▸ **Extracted records**:
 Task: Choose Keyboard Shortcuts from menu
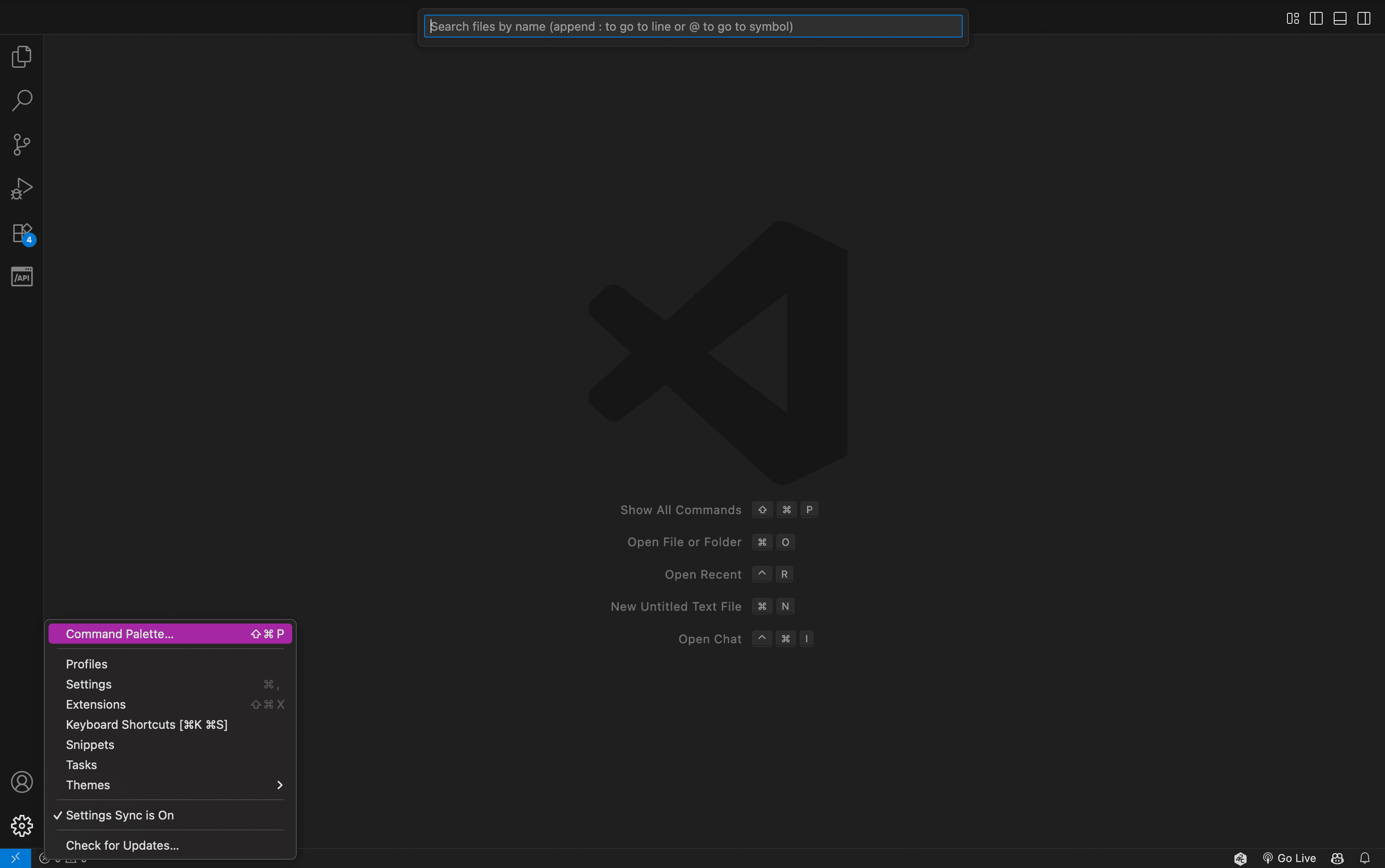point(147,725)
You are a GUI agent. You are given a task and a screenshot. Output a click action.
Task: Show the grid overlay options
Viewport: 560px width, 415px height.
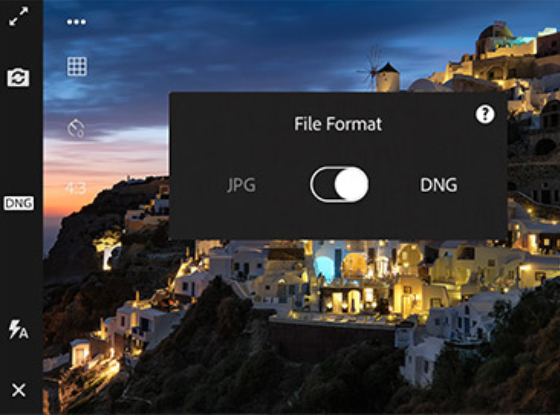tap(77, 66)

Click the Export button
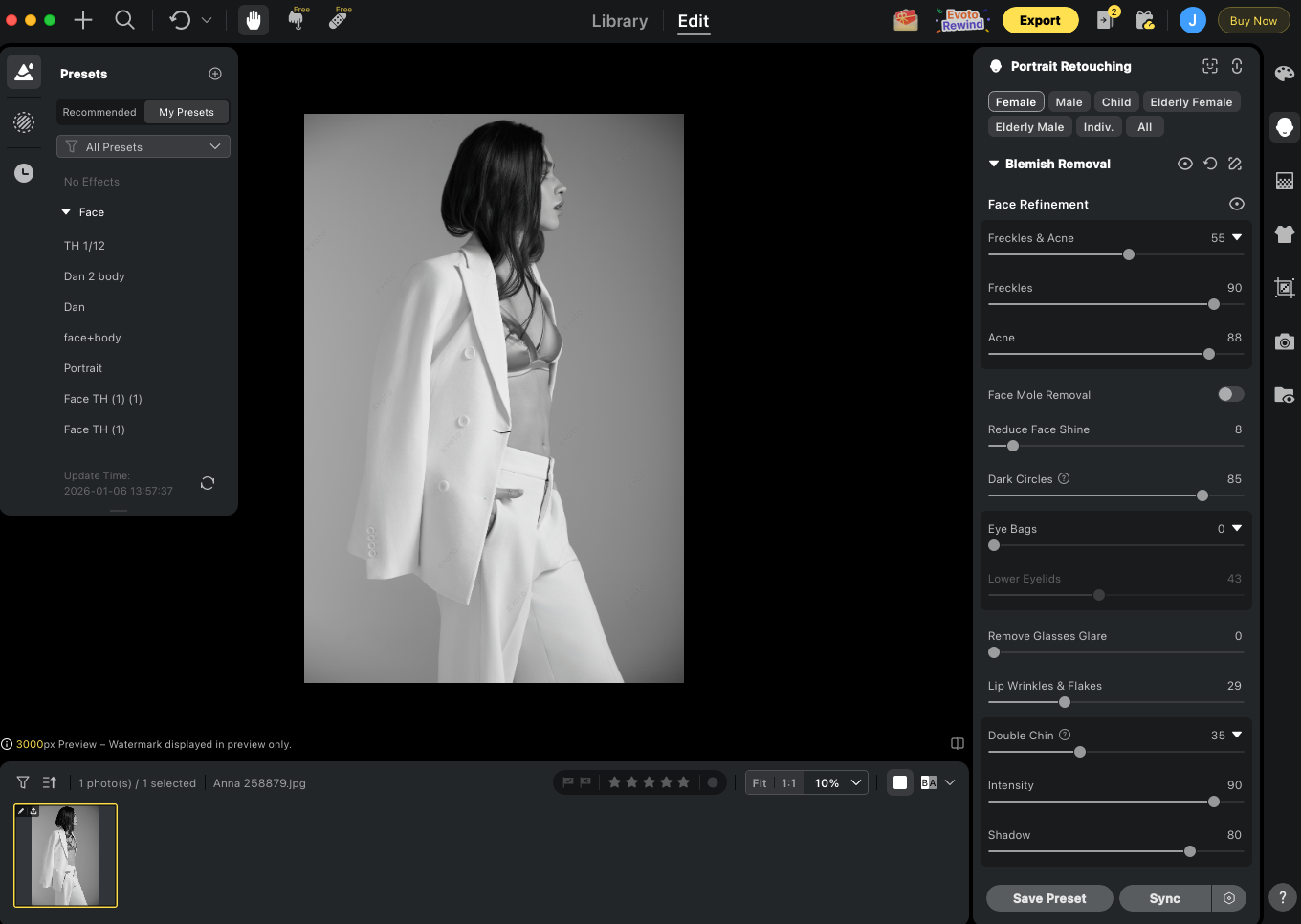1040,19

▸ **Written task**:
Express the lines as a Markdown table with the columns "Row" and "Line text", starting at the line containing "You are a GUI" and continuing through the last line, both included. Skip blank lines and omit the pictures.

▸ **In response**:
| Row | Line text |
|---|---|
| 1 | You are a GUI agent. You are given a task and a screenshot. Output a click action. |
| 2 | Task: Show the grid overlay options |
| 3 | Viewport: 560px width, 415px height. |
| 4 | tap(77, 66) |
| 5 | Click the Export button |
| 6 | 1040,19 |